Ci sono canzoni che non si limitano a essere ascoltate, ma che riescono a trasportarti altrove, a farti rivivere emozioni che pensavi di aver dimenticato. Siamo ancora qui di Accame è una di quelle. Appena parte la musica, mi sembra di essere di nuovo lì, in una serata d’estate con gli amici, a ridere senza pensieri, con la sensazione che il tempo potesse davvero fermarsi.

Questa ballata rock di Accame, dalle sonorità calde e autentiche, non è solo un brano nostalgico: è un ponte tra passato e presente, un inno a quella generazione che ha vissuto senza troppi filtri, quando le giornate scorrevano più lentamente e ogni momento sembrava eterno. C’è qualcosa di profondamente sincero nel modo in cui Accame racconta quei giorni, con un testo che arriva dritto al cuore e una produzione che esalta ogni sfumatura senza levigare le imperfezioni, rendendole parte della bellezza del pezzo.
Mi colpisce sapere che questa canzone ha avuto un lungo periodo di gestazione, quasi come se avesse dovuto trovare da sola il suo momento giusto per venire alla luce. E in effetti, si sente che ogni parola e ogni nota sono state scelte con cura, senza fretta, proprio come i ricordi più belli, quelli che sedimentano dentro di noi e diventano parte della nostra storia.

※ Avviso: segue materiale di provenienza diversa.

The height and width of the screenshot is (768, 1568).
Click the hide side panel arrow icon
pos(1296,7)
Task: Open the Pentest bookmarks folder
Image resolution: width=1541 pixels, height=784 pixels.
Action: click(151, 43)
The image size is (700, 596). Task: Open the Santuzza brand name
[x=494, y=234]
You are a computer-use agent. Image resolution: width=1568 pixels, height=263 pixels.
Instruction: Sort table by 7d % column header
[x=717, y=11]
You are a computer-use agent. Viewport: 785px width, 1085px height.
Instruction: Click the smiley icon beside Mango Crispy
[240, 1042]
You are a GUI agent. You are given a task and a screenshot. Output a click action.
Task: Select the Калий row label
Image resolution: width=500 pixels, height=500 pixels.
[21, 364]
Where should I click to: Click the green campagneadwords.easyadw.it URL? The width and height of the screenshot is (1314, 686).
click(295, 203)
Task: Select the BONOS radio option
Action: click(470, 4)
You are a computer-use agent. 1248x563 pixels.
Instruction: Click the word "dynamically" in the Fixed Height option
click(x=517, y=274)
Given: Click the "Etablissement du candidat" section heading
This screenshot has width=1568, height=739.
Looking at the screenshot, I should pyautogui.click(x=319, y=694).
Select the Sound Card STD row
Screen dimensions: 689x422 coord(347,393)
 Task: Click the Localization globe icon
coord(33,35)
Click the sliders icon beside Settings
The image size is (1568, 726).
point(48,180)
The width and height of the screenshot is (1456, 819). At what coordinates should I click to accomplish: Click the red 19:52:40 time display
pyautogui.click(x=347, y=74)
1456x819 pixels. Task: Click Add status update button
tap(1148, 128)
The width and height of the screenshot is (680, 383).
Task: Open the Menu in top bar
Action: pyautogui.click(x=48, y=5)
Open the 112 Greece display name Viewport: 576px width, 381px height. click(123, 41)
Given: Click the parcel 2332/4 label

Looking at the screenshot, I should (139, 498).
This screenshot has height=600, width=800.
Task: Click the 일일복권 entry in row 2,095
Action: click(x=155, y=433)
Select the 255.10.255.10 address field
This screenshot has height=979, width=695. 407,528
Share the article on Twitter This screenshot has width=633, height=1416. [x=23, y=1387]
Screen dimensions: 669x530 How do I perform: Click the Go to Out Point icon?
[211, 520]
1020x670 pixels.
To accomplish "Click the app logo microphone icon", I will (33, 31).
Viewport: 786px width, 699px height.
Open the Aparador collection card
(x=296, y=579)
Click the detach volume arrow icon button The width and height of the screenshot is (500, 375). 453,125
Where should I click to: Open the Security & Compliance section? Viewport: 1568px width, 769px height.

E poi c’è la dedica a Roberto, un amico di quegli anni. Un dettaglio che rende tutto ancora più intimo, più vero. Perché alla fine, non è solo la nostalgia a rendere speciale una canzone, ma la capacità di farci sentire parte di essa. E con Siamo ancora qui, Accame ci riesce alla perfezione. Un brano che consiglio vivamente di ascoltare.